# Authentication

> **TL;DR for agents:** Same `/api/*` endpoint works for both: `Authorization: Bearer ldm_pk_<rest>` for agents and MCP clients, or a Cookie/JWT session from `/login` for the web UI. Any auth failure returns the same generic `401 {"statusCode":401,"message":"Invalid credentials"}` — by design.

## UI = MCP — single surface

Every protected endpoint accepts either authentication scheme. Whatever the LDM web app does, an autonomous agent (Claude Desktop, Cursor, custom MCP client, n8n, server-to-server integration) can do via the same URL — just swap the JWT cookie for a Bearer token. There is no parallel `/v1/*` mirror to keep in sync.

Internally a single `HybridAuthGuard` resolves either method to a uniform `req.user` + `req.tenantId` so controller code is identical for both callers. Per-method `@RequireScope(...)` enforces fine-grained scope checks for Bearer keys; UI sessions get the scopes their role grants.

## Bearer token (agents / MCP / SDK)

Tokens are issued by `POST /v1/signup` and look like `ldm_pk_<random>`. Send them in the `Authorization` header on every request; scopes are checked against the key.

```bash
Authorization: Bearer ldm_pk_a1b2c3d4...
```

Use Bearer for: AI agents (Claude Desktop, Cursor), MCP servers, scheduled scripts, server-to-server integrations. The agent-card at `/.well-known/agent-card.json` advertises this scheme so discovery-aware clients can find the auth requirements without prior config.

## Cookie / JWT session (web UI)

Visit `https://app.live-direct-marketing.online/login` and authenticate with email + password. The browser receives an HttpOnly cookie carrying a short-lived JWT; subsequent `/api/*` requests use it automatically (no manual header).

```bash
# After /login completes, the UI calls the API like this — same endpoints,
# auth comes from the session cookie set by /login.
curl -b cookies.txt https://api.live-direct-marketing.online/api/companies
```

Use Cookie/JWT for: the LDM web app itself, manual exploration in a browser, local dev. Roles `OWNER` and `ADMIN` carry all scopes; other roles get scopes per their assignment in the workspace.

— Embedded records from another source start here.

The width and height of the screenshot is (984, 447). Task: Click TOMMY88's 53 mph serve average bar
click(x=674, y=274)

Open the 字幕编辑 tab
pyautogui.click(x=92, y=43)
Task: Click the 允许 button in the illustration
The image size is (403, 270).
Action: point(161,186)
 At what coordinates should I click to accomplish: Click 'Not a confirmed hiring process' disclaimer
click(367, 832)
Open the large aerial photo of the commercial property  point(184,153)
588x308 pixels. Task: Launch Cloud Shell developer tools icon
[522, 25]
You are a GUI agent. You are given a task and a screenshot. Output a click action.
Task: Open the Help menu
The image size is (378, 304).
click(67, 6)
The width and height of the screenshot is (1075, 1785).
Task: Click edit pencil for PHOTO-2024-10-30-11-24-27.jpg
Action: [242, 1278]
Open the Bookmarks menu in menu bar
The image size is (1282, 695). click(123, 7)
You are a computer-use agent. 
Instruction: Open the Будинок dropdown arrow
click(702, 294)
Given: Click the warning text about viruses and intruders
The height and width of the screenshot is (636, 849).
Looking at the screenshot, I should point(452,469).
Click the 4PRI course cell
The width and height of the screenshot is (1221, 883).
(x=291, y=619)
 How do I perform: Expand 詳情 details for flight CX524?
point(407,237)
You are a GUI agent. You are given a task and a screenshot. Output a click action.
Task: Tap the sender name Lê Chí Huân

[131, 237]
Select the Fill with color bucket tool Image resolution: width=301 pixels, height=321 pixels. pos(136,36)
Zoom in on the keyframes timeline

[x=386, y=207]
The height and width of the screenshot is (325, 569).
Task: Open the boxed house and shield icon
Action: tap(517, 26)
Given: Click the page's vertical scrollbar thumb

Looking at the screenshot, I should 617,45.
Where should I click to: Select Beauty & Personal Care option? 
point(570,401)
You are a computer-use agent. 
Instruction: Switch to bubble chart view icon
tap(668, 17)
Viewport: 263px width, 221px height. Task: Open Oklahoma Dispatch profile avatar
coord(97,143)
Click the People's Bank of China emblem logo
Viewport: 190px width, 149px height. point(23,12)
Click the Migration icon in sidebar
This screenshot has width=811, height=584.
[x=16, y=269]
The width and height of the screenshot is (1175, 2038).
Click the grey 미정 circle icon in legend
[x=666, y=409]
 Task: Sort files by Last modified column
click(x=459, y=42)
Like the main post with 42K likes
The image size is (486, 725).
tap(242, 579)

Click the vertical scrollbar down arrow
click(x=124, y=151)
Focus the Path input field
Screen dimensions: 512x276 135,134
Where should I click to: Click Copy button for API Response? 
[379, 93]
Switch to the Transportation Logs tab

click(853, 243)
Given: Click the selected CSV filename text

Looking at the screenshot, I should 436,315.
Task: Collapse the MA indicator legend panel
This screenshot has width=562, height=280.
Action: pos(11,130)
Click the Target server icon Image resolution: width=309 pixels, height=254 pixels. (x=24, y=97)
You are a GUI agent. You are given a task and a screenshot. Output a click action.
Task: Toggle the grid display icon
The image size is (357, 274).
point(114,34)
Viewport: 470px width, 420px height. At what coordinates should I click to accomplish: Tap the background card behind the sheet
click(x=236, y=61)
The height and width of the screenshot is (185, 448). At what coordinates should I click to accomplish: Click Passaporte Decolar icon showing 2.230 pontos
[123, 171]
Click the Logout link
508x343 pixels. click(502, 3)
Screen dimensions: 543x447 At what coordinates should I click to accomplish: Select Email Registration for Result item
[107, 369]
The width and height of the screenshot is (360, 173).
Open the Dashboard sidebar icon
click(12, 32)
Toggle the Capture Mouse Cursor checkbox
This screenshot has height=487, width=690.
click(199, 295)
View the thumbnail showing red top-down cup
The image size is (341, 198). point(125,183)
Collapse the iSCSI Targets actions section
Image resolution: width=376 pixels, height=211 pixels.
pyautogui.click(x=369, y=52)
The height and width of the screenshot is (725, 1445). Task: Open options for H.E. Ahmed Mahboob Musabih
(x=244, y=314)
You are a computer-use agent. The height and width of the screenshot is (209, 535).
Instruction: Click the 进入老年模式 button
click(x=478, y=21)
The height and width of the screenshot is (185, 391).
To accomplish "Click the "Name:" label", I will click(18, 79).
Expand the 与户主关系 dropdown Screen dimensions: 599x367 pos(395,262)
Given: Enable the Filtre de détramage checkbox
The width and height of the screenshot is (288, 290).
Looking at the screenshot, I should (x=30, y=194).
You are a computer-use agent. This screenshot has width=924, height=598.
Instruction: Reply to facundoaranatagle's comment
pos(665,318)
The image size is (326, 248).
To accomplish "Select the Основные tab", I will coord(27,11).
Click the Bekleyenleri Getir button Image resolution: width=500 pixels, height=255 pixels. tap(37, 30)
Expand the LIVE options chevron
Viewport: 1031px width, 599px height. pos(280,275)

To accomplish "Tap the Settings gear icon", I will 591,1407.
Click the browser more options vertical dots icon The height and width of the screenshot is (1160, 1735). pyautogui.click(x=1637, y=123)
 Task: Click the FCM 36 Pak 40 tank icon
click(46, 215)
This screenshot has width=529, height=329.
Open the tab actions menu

## Generic 401 (anti-enumeration)

A missing header, malformed scheme, unknown key, or revoked key — all four failure modes return the same response. Distinct error messages would let attackers enumerate valid key prefixes or formats.

```json
HTTP/1.1 401 Unauthorized
Content-Type: application/json

{
  "statusCode": 401,
  "message": "Invalid credentials"
}
```

If you receive this response, verify (in order): (1) the `Authorization` header is sent at all, (2) the value starts with `Bearer ` (with the trailing space), (3) the key was copied verbatim from `/v1/signup` response, (4) the key has not been revoked.

## Server-side storage

Plaintext keys are returned by `/v1/signup` exactly once. The server stores only a SHA-256 hash with a 7-character prefix for fast lookup. The plaintext is never logged.